- Available records
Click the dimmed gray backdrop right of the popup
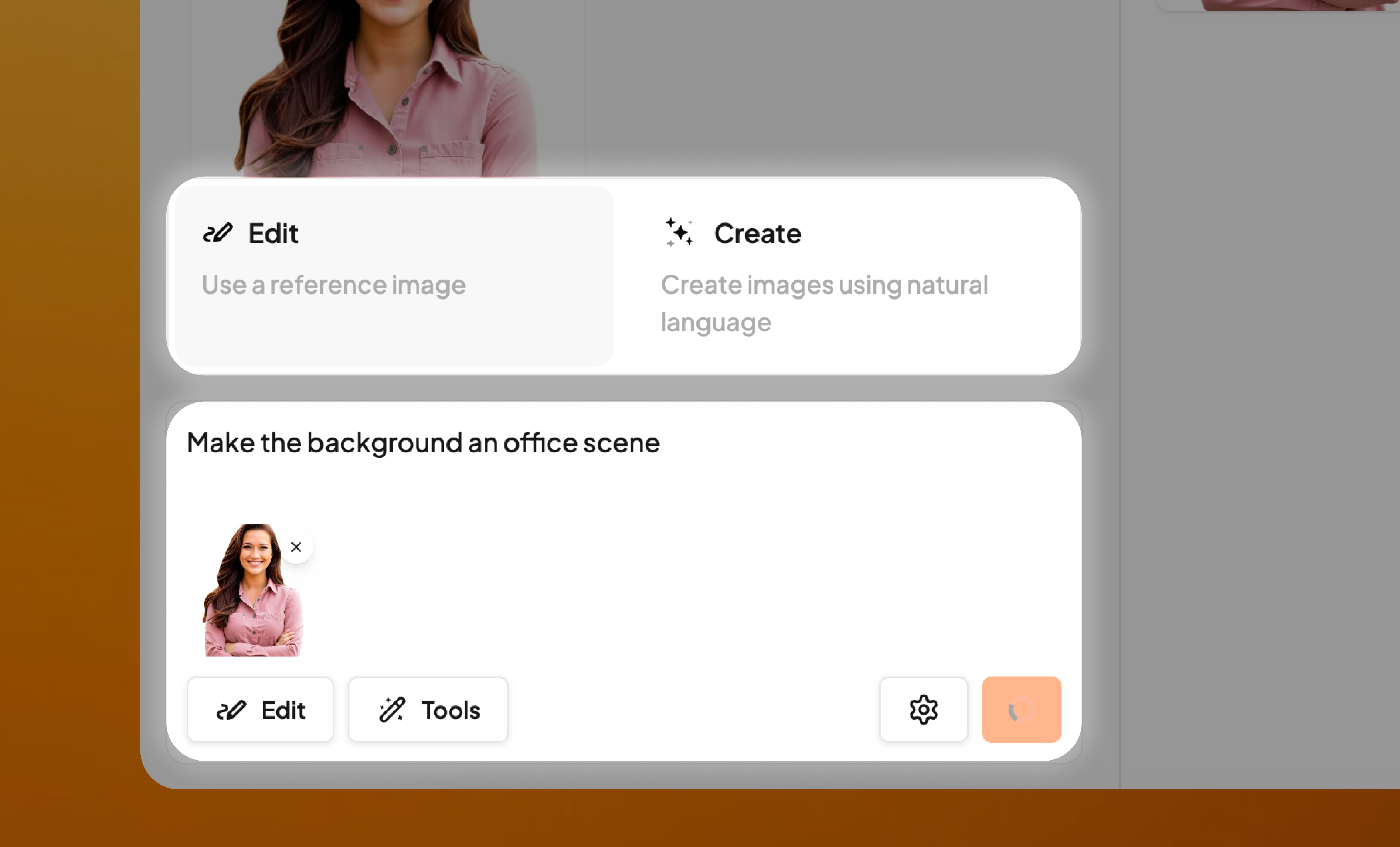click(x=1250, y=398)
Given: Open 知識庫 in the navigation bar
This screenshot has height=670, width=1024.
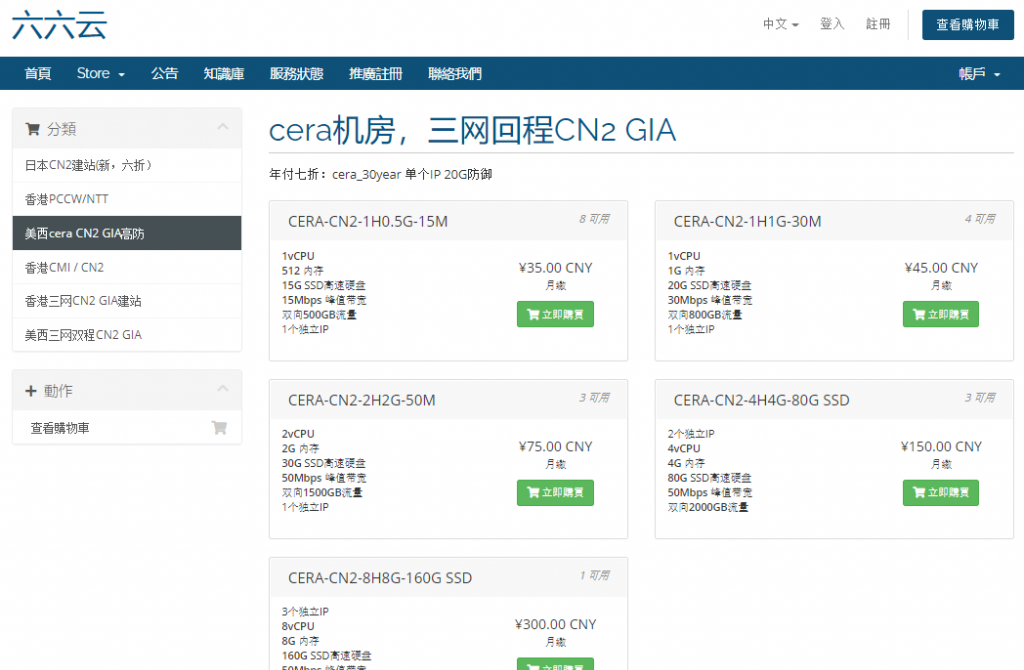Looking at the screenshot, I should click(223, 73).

- Given exercise
Please reproduce the text of the records above word for word, leaving out the pictures.

- Written solution
Click the dimmed gray backdrop right of the popup
click(x=1250, y=398)
Given: Open 知識庫 in the navigation bar
This screenshot has height=670, width=1024.
Looking at the screenshot, I should click(223, 73).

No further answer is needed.